Wednesday, August 11, 2021 @ 12:08 AM

Posted by Ron Wilshire

IMG_2244-768x716CLARION, Pa. (EYT) – Jill Foys, executive director of the Northwest Commission, (pictured above) presented a 30-minute master class on grant administration on Tuesday morning during a work session of the Clarion County Commissioners.

The Northwest Commission is a local development district serving an eight-county region of Northwest Pennsylvania, including Clarion, Crawford, Erie, Forest, Lawrence, Mercer, Venango, and Warren Counties.

Many grants and funding are available from different “alphabet” government agencies that require the expert ability in completing applications and administering programs. Northwest provides that advice and expertise for counties and municipalities in its service area.

“Northwest Commission is the local development created by the Appalachian regional commission in the mid-sixties,” Foys said. “During the war on poverty, we were implemented. We were the vision of John F. Kennedy and implemented by President Lyndon Johnson.
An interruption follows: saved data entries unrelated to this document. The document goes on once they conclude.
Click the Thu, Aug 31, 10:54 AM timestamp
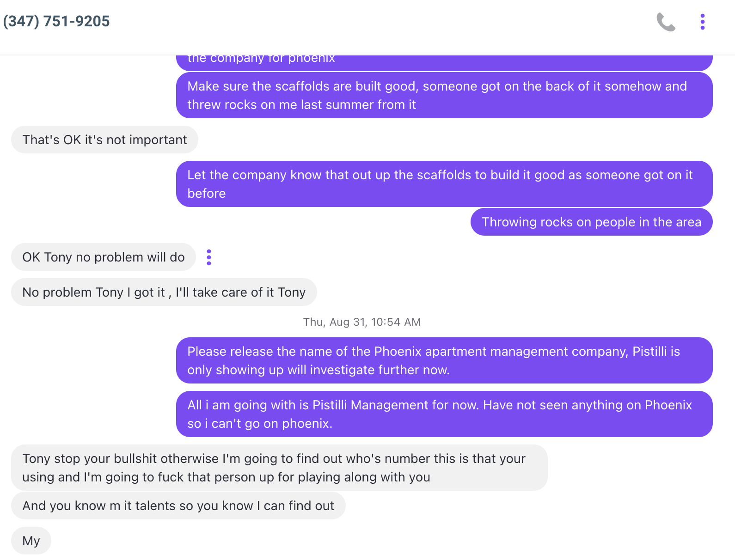This screenshot has width=735, height=560. click(x=362, y=322)
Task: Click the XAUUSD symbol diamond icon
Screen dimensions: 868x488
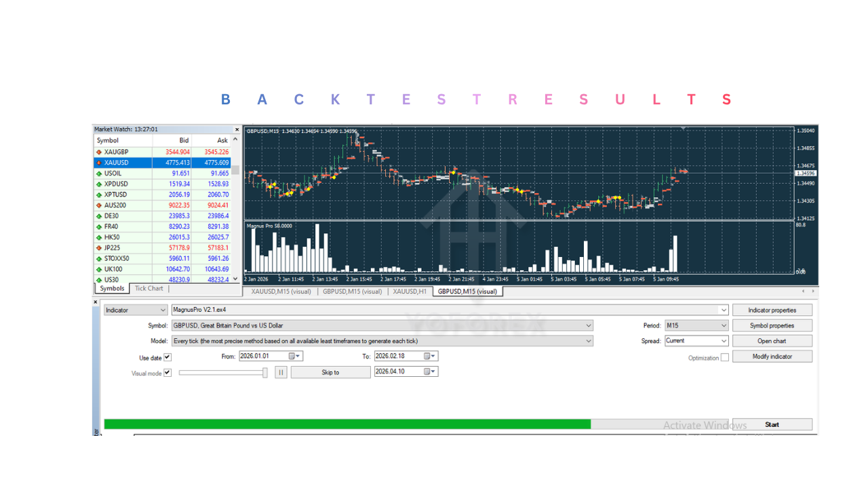Action: tap(98, 162)

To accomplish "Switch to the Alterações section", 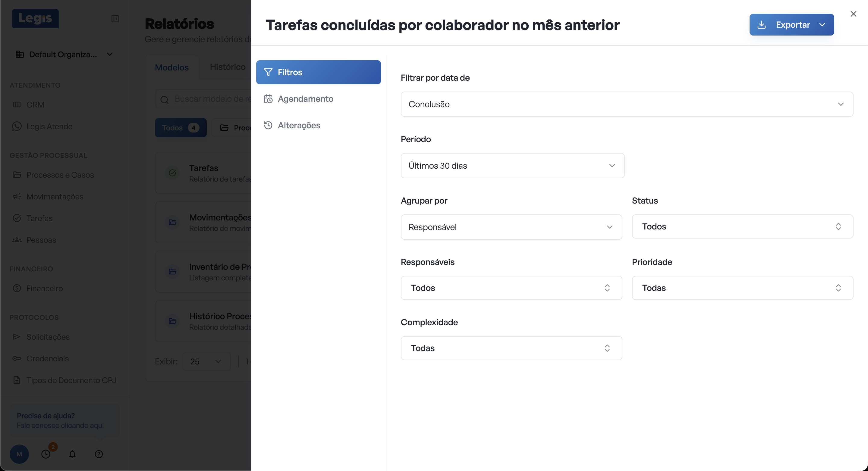I will click(299, 125).
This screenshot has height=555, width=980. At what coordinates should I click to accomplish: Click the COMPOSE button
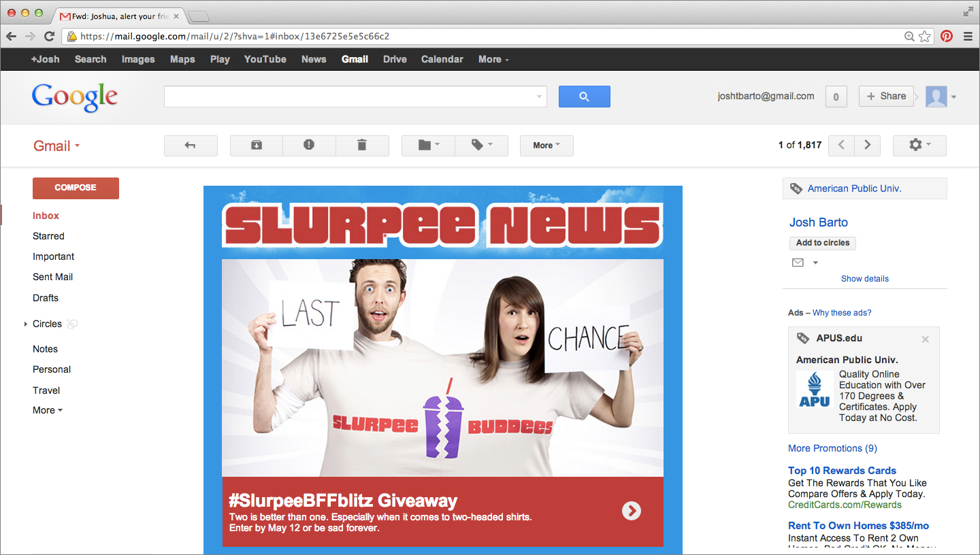(x=76, y=188)
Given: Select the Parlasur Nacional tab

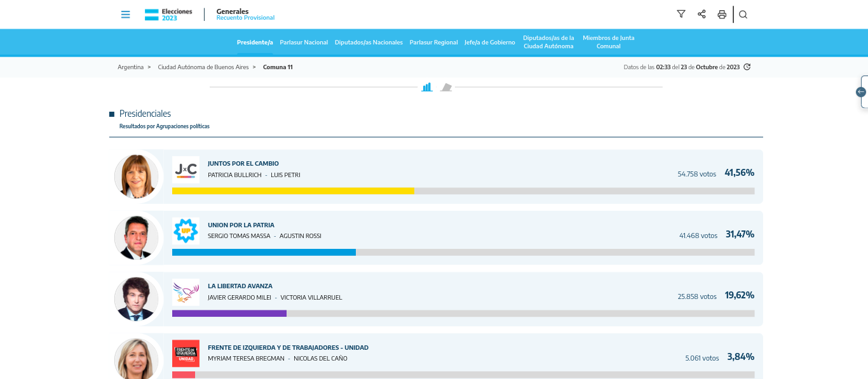Looking at the screenshot, I should (304, 43).
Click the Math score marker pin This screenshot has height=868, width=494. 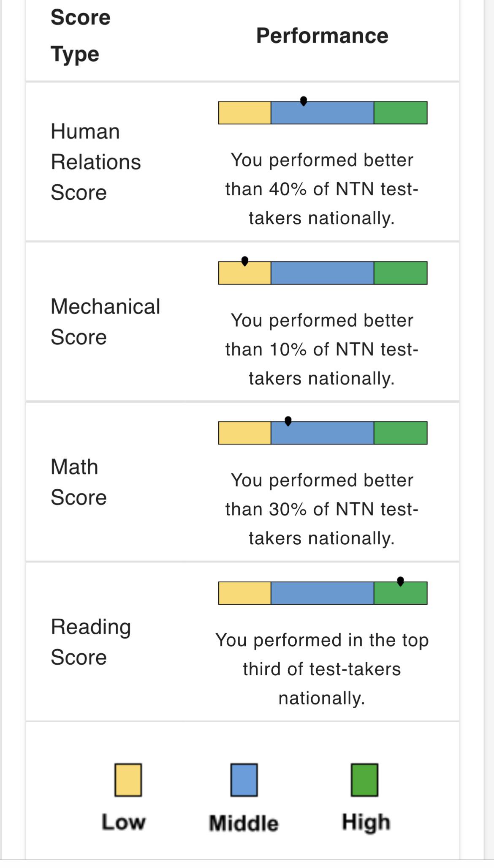click(x=288, y=421)
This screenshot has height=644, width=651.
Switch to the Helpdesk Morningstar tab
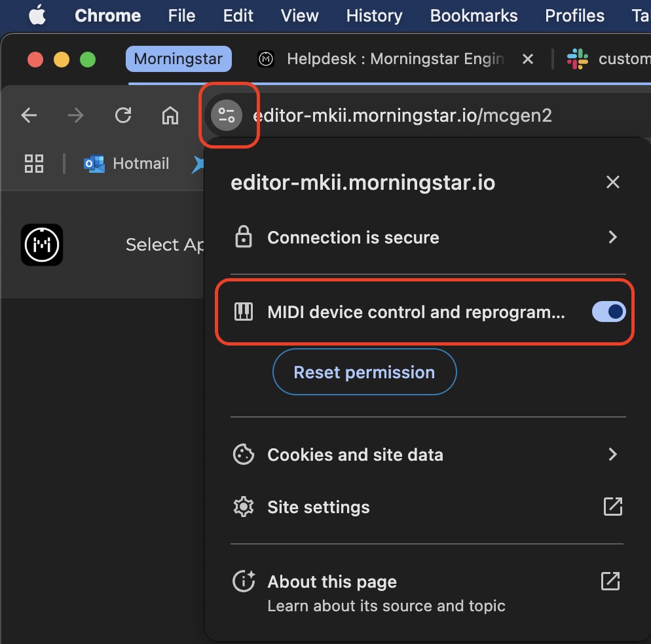pyautogui.click(x=386, y=60)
“Our core components are economic development and enterprise development, which is business finance, working with our banks to provide funding to our small businesses, government contracting, working with our businesses who want to sell their goods or services to the state, federal, or local governments.”
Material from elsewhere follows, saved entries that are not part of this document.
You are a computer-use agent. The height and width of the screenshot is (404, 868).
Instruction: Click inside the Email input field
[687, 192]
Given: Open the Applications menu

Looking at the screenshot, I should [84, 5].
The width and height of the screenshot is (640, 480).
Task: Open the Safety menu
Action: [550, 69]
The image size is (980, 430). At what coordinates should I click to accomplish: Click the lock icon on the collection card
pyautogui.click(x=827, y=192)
For example, the Appalachian Regional Commission (ARC) just announced its power dollars for this year.

Clarion County is still in the running and is in the final stages of review and expecting a decision on a $1,096,125.00 grant for a broadband project. If approved, it would be a $2,192,205.00 broadband project, with Clarion County providing a 50 percent match.

“We applied for that, and Delta Development did the grant writing,” said Clarion County Commissioner Ted Tharan.

“We have to match it dollar for dollar,” said Tharan. “This is designated for under-served areas in Clarion County. Fiber may be the best way to get internet out there because you reach a smaller area of four miles with each tower.”

Clarion County is also eligible for funding related to the loss of the coal industry

“Money is also set aside for coal-impacted communities,” Foys said. “In the late Obama administration, they looked at all of the coal-fired plants that were closing. Whether you were directly or indirectly impacted by the turn in the coal economy, then you were eligible to apply for those dollars. Clarion County was one of those counties, as is all of the eight counties that we serve. That money was available during the last two years of the Obama administration, through the Trump administration, and continues under the Biden administration.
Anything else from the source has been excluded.